**Task:** Leaving out the images, return the data below exactly as it is written.

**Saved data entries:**
• • •

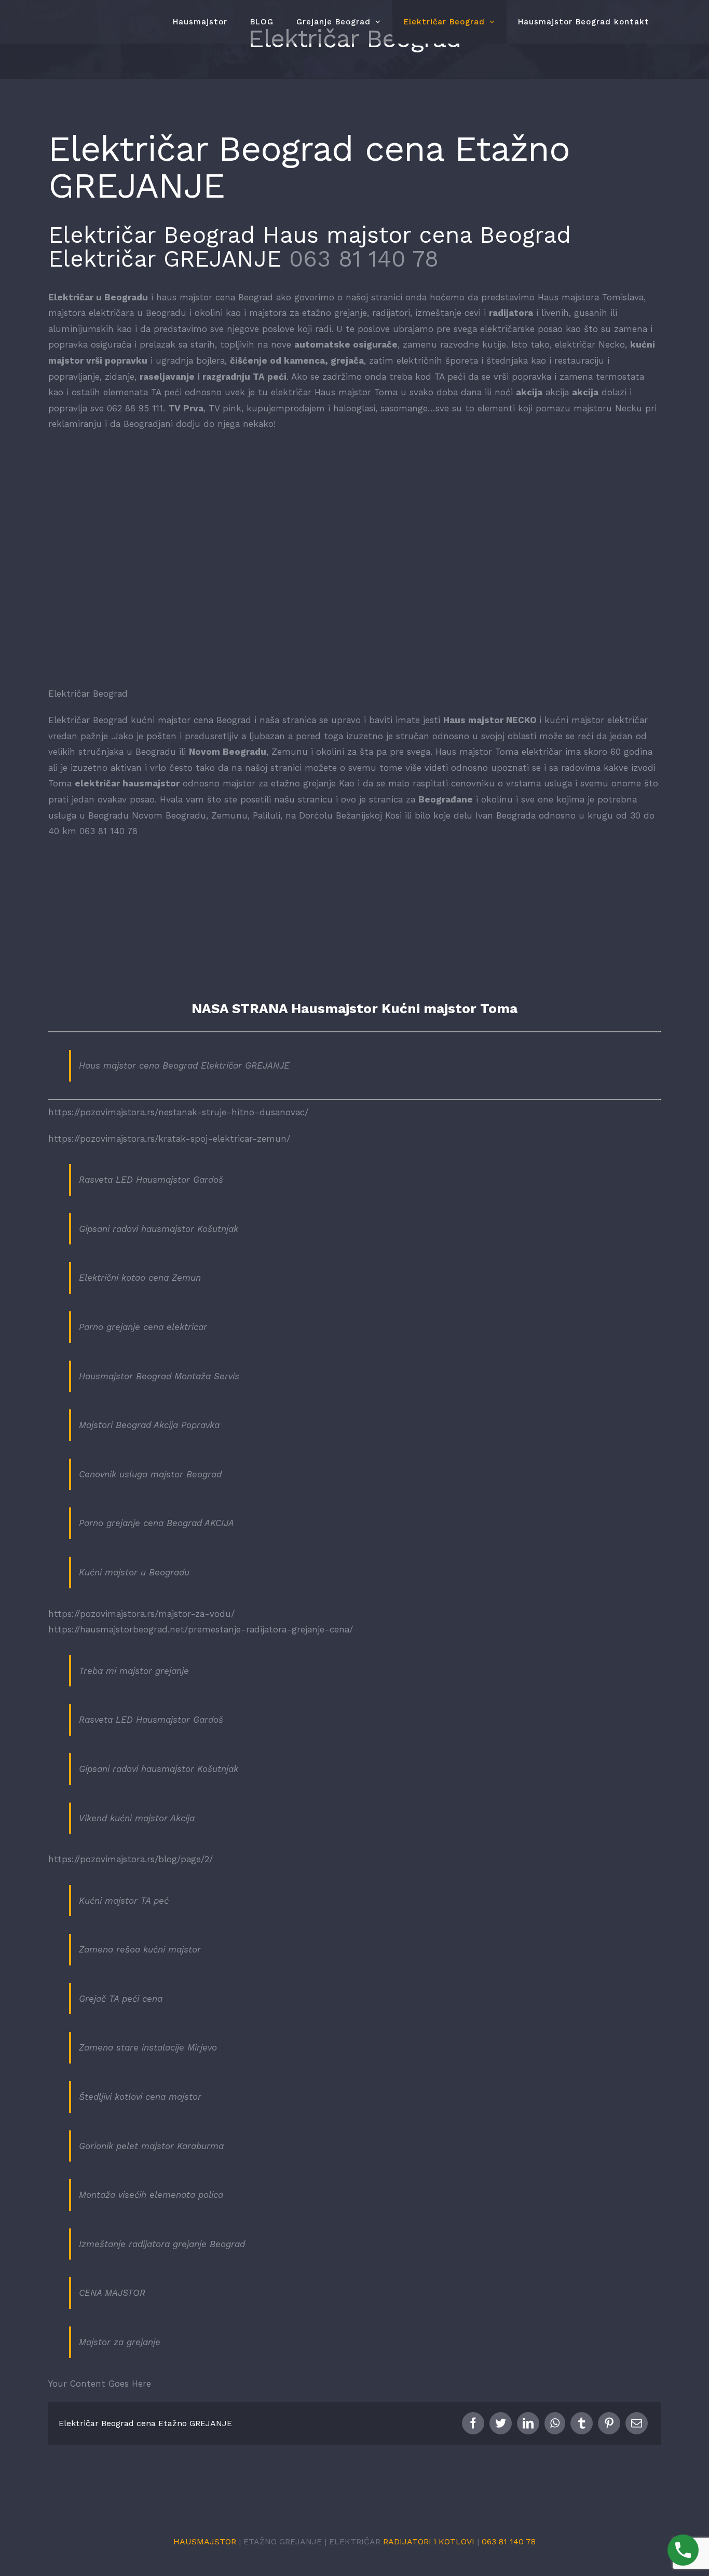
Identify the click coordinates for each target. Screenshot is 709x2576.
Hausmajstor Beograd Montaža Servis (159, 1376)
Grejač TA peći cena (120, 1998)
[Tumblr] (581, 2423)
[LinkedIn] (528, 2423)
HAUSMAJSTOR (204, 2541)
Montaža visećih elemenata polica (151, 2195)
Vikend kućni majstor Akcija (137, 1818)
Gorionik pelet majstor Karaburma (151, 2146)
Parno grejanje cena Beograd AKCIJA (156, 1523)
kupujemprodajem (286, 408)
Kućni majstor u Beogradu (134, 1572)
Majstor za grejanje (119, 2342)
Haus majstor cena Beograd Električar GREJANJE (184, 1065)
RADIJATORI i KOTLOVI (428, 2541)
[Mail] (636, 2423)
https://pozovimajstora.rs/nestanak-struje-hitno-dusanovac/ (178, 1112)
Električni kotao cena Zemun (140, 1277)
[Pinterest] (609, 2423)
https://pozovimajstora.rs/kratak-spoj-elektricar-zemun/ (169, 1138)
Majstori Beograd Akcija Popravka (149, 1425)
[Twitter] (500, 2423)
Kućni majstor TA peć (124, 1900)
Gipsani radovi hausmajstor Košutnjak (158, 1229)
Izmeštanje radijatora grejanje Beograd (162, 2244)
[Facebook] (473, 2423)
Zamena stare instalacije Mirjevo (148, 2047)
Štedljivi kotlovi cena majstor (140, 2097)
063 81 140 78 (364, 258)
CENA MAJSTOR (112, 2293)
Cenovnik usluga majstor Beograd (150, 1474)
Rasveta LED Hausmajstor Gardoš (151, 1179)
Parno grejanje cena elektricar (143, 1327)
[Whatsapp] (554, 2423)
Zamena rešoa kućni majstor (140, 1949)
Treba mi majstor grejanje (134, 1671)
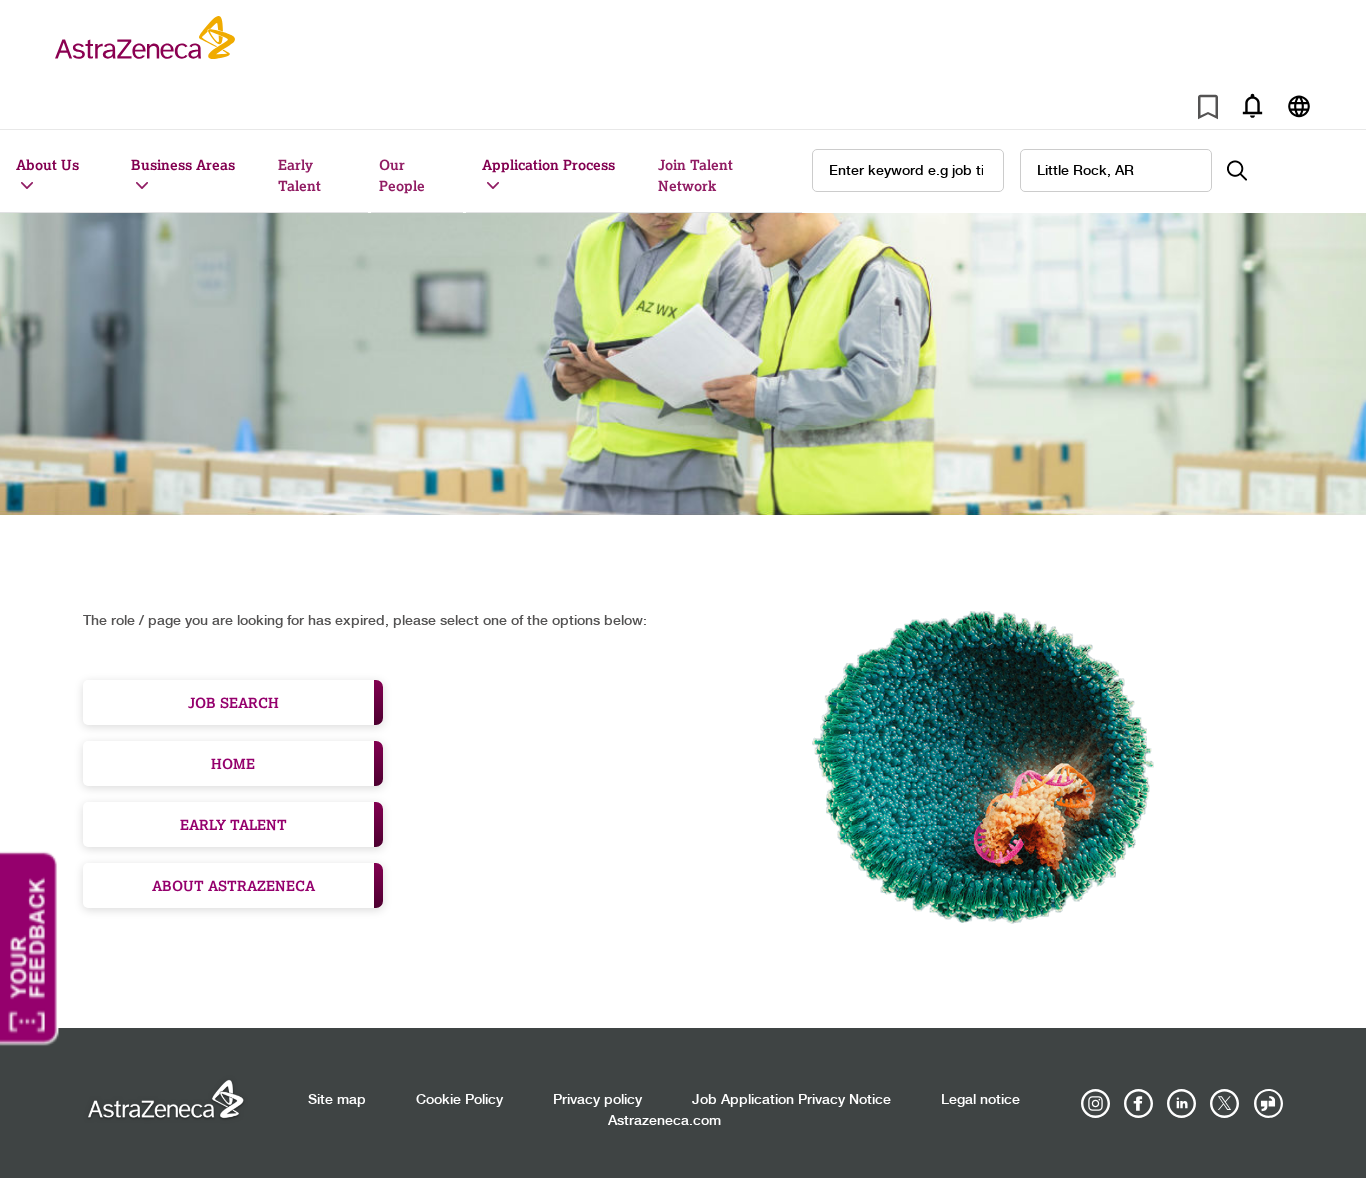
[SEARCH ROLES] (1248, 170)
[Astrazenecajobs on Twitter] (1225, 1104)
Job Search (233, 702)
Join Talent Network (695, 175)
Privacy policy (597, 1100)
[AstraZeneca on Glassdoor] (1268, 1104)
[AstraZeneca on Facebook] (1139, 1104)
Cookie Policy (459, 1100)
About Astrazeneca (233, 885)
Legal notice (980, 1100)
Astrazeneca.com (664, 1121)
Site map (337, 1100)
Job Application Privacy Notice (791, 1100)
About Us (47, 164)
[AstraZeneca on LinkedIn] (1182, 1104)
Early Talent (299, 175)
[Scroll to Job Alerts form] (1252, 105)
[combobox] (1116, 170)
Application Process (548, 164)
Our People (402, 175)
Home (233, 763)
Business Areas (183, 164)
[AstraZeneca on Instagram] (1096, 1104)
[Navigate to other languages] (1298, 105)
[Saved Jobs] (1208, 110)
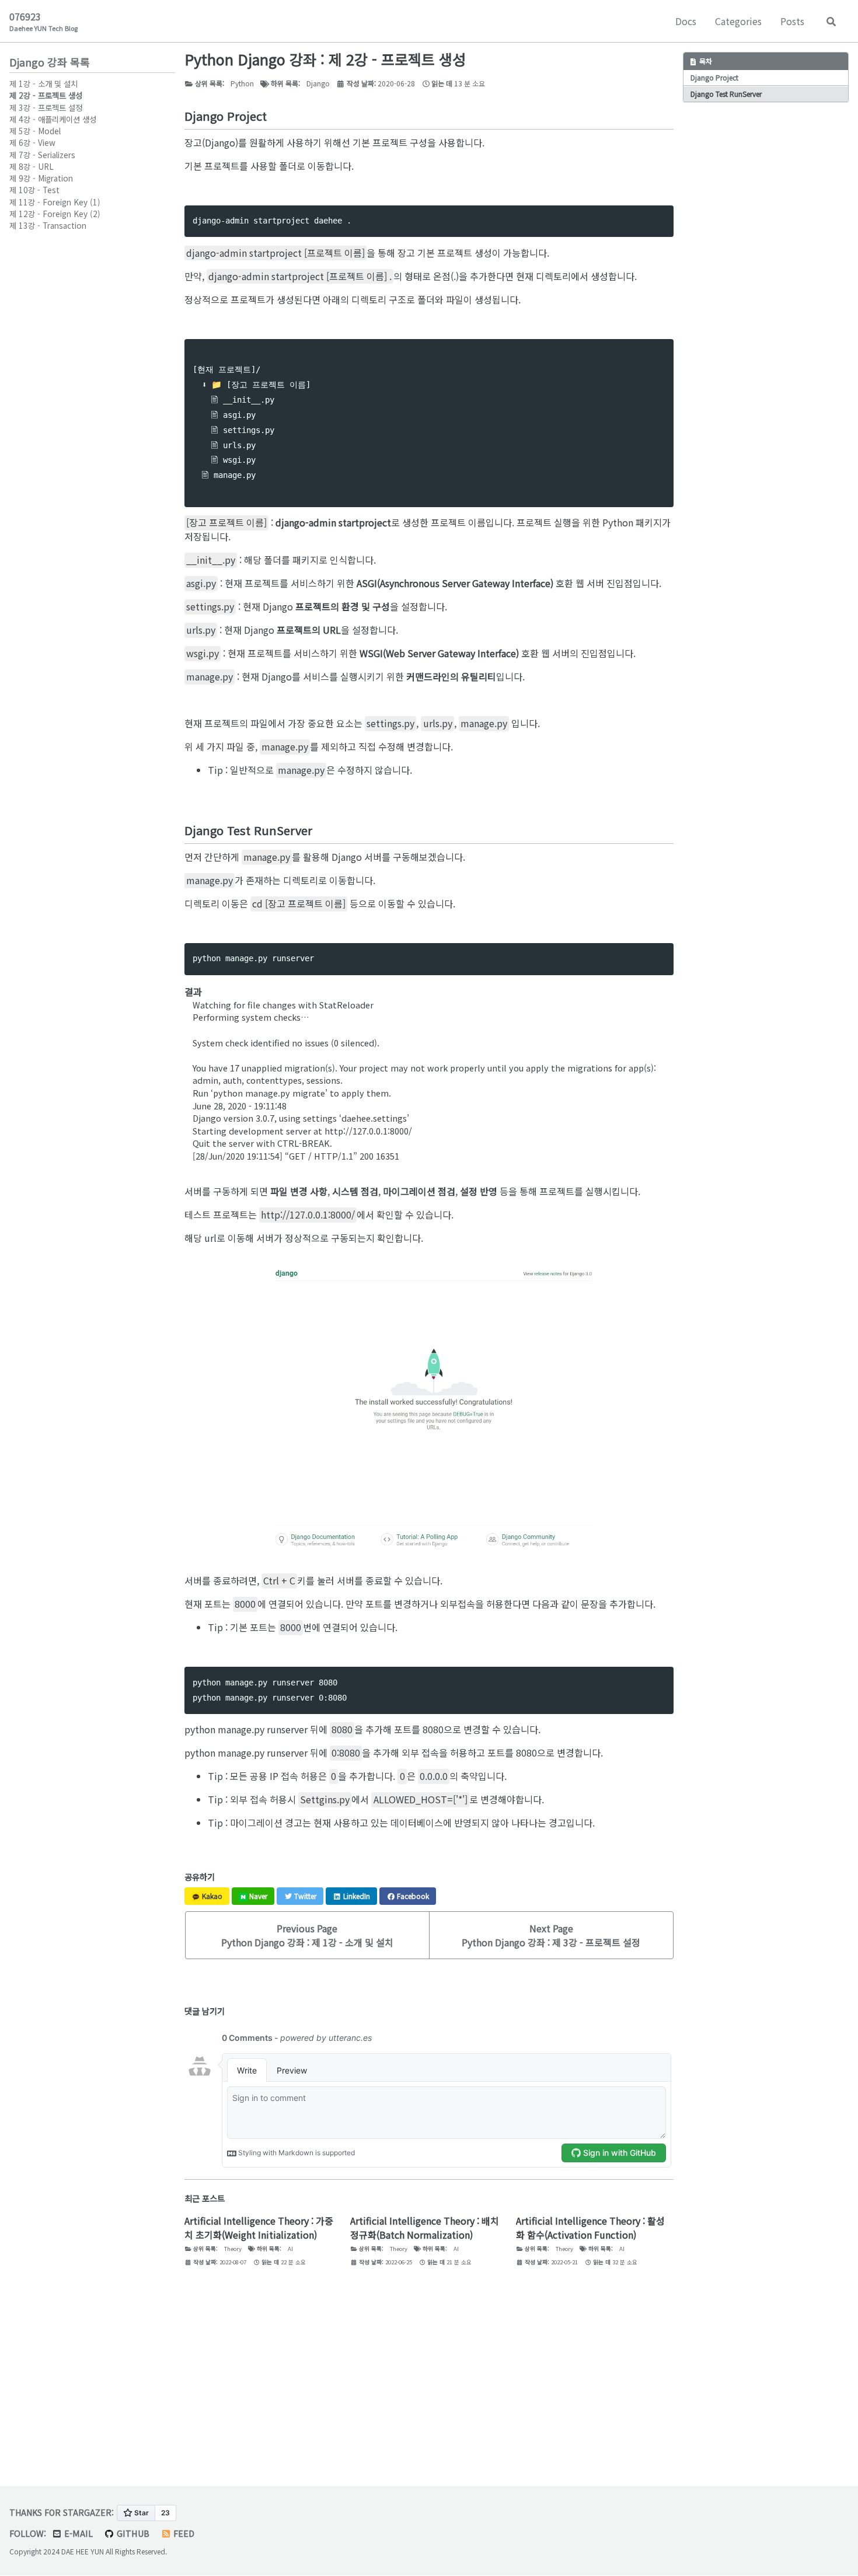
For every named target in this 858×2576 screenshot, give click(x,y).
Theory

• • •

**Task solution:**
Identify the click coordinates for each target. Screenshot is 709x2576.
Hausmajstor Beograd Montaža Servis (159, 1376)
Grejač TA peći cena (120, 1998)
[Tumblr] (581, 2423)
[LinkedIn] (528, 2423)
HAUSMAJSTOR (204, 2541)
Montaža visećih elemenata polica (151, 2195)
Vikend kućni majstor Akcija (137, 1818)
Gorionik pelet majstor Karaburma (151, 2146)
Parno grejanje cena Beograd AKCIJA (156, 1523)
kupujemprodajem (286, 408)
Kućni majstor u Beogradu (134, 1572)
Majstor za grejanje (119, 2342)
Haus majstor cena Beograd Električar GREJANJE (184, 1065)
RADIJATORI i KOTLOVI (428, 2541)
[Mail] (636, 2423)
https://pozovimajstora.rs/nestanak-struje-hitno-dusanovac/ (178, 1112)
Električni kotao cena Zemun (140, 1277)
[Pinterest] (609, 2423)
https://pozovimajstora.rs/kratak-spoj-elektricar-zemun/ (169, 1138)
Majstori Beograd Akcija Popravka (149, 1425)
[Twitter] (500, 2423)
Kućni majstor TA peć (124, 1900)
Gipsani radovi hausmajstor Košutnjak (158, 1229)
Izmeštanje radijatora grejanje Beograd (162, 2244)
[Facebook] (473, 2423)
Zamena stare instalacije Mirjevo (148, 2047)
Štedljivi kotlovi cena majstor (140, 2097)
063 81 140 78 (364, 258)
CENA MAJSTOR (112, 2293)
Cenovnik usluga majstor Beograd (150, 1474)
Rasveta LED Hausmajstor Gardoš (151, 1179)
Parno grejanje cena elektricar (143, 1327)
[Whatsapp] (554, 2423)
Zamena rešoa kućni majstor (140, 1949)
Treba mi majstor grejanje (134, 1671)
[SEARCH ROLES] (1248, 170)
[Astrazenecajobs on Twitter] (1225, 1104)
Job Search (233, 702)
Join Talent Network (695, 175)
Privacy policy (597, 1100)
[AstraZeneca on Glassdoor] (1268, 1104)
[AstraZeneca on Facebook] (1139, 1104)
Cookie Policy (459, 1100)
About Astrazeneca (233, 885)
Legal notice (980, 1100)
Astrazeneca.com (664, 1121)
Site map (337, 1100)
Job Application Privacy Notice (791, 1100)
About Us (47, 164)
[AstraZeneca on LinkedIn] (1182, 1104)
Early Talent (299, 175)
[Scroll to Job Alerts form] (1252, 105)
[combobox] (1116, 170)
Application Process (548, 164)
Our People (402, 175)
Home (233, 763)
Business Areas (183, 164)
[AstraZeneca on Instagram] (1096, 1104)
[Navigate to other languages] (1298, 105)
[Saved Jobs] (1208, 110)
For every named target in this 858×2576 screenshot, give click(x,y).
Theory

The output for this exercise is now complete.